• Texte fourni:
╔══
V.B. : On est dans l’idée de la justice personnelle à la grosse différence de Batman. Bruce Wayne ne représente en aucun cas la justice mais plutôt la richesse, il représente une classe sociale. Le shérif représente littéralement la justice, il est la justice puisque c’est lui qui est censé l’appliquer, il en est  le dépositaire. « Celui qui fait la loi peut la briser » c’est la phrase imaginée par Le Lombard, un marketing avec lequel nous n'étions pas tout à fait d'accord. J'estime que William ne brise pas la loi en jouant les Robin, il va au contraire l’appliquer peut-être même mieux qu’en jouant les shérifs où il doit se dissimuler. C’est ça qui est intéressant, il représente la justice et il va décider de la rendre de manière différente, par d’autres biais. Le parallèle avec Batman est quand même là avec la cagoule, tout ça, on est dans le même état d’esprit, Nottingham/Gotham on n’en est pas loin du tout.

E.H. : On me l’a déjà fait. C’est vrai qu’on a aussi un peu le coté « super héros » collé à la peau.

V.B. : Les deux sont similaires dans le sens où Batman est avant tout un justicier à l’instar de Robin.

Le témoin de ce tiraillement, la narratrice de l’histoire, c’est Marianne...

V.B. : C’est né d’une contrainte. Il y avait historiquement énormément de choses à placer. Pourquoi ne pas le faire sous forme de dialogues entre Marianne et Scarlett qui s’envoient des pitchs ? Ça rend les choses beaucoup plus dynamiques, plus intéressantes. Le fait que Scarlett s’emmêle les pinceaux et change les noms montre qu’au fond ce n’est pas important, ce sont juste des titres et qu’il faut juste voir la situation comme elle est. C’est une façon de dire au lecteur qu’il n’y a pas besoin de comprendre toute la géopolitique de l’époque, il suffit juste de suivre les petits fils que l’on vous met.
╚══
• Détails de la tâche: Renvoyez, s'il vous plaît, le passage du texte fourni compris entre « E.H. : On me » et « l’on vous met. », bornes incluses, sans rien y changer. Les lignes qui suivent forment un matériau distinct du texte fourni.

• Lignes extraites:
╔══
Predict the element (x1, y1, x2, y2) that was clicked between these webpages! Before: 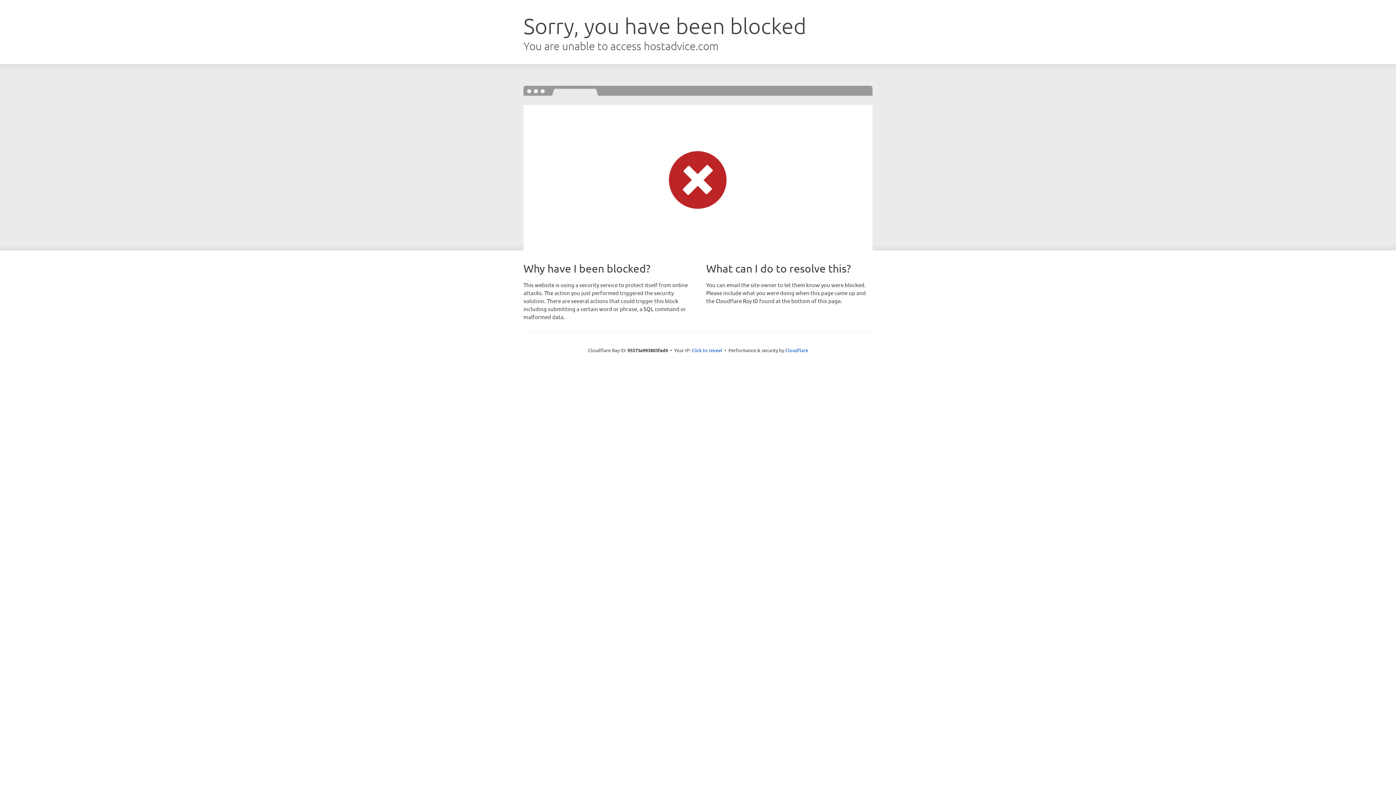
╚══
╔══
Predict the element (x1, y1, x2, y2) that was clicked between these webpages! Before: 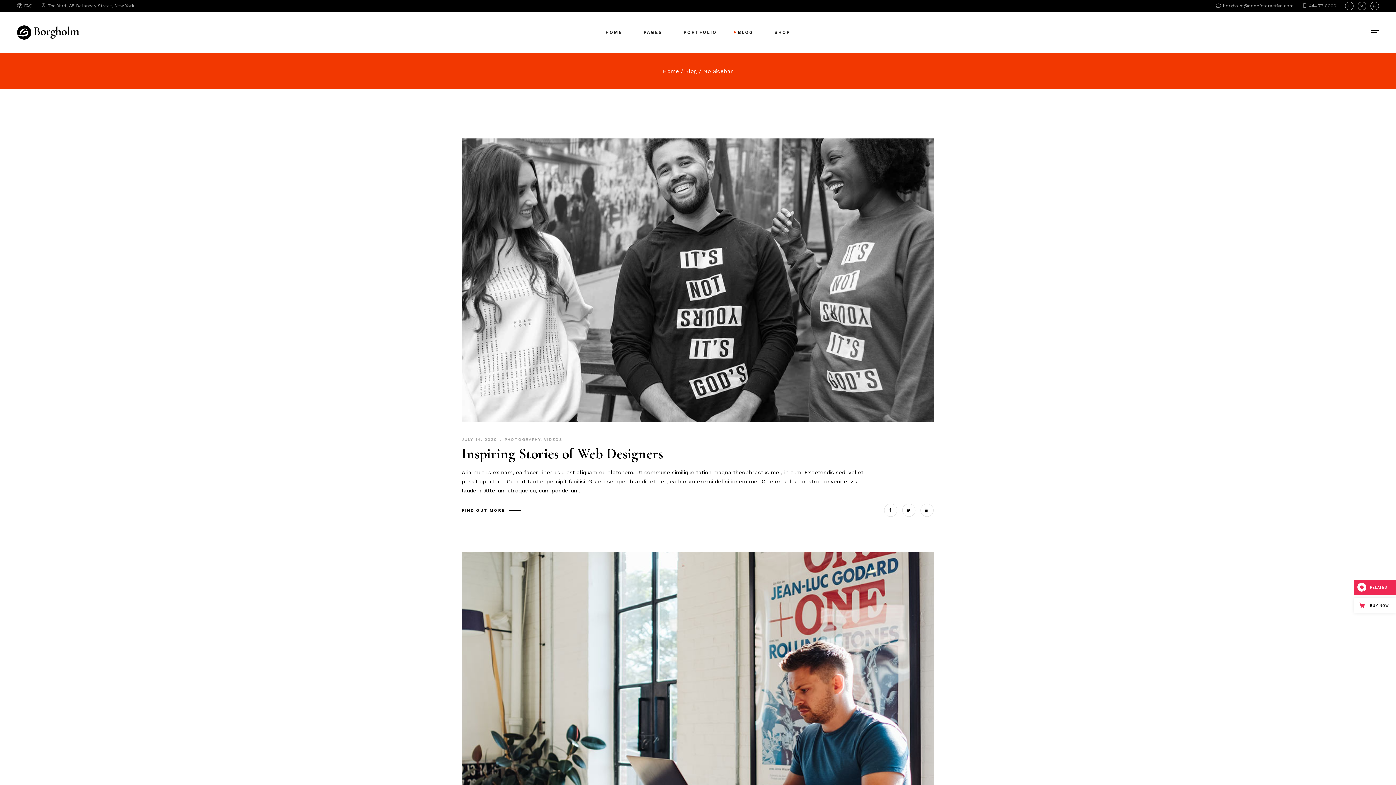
╚══
• Résultat de la tâche:
E.H. : On me l’a déjà fait. C’est vrai qu’on a aussi un peu le coté « super héros » collé à la peau.

V.B. : Les deux sont similaires dans le sens où Batman est avant tout un justicier à l’instar de Robin.

Le témoin de ce tiraillement, la narratrice de l’histoire, c’est Marianne...

V.B. : C’est né d’une contrainte. Il y avait historiquement énormément de choses à placer. Pourquoi ne pas le faire sous forme de dialogues entre Marianne et Scarlett qui s’envoient des pitchs ? Ça rend les choses beaucoup plus dynamiques, plus intéressantes. Le fait que Scarlett s’emmêle les pinceaux et change les noms montre qu’au fond ce n’est pas important, ce sont juste des titres et qu’il faut juste voir la situation comme elle est. C’est une façon de dire au lecteur qu’il n’y a pas besoin de comprendre toute la géopolitique de l’époque, il suffit juste de suivre les petits fils que l’on vous met.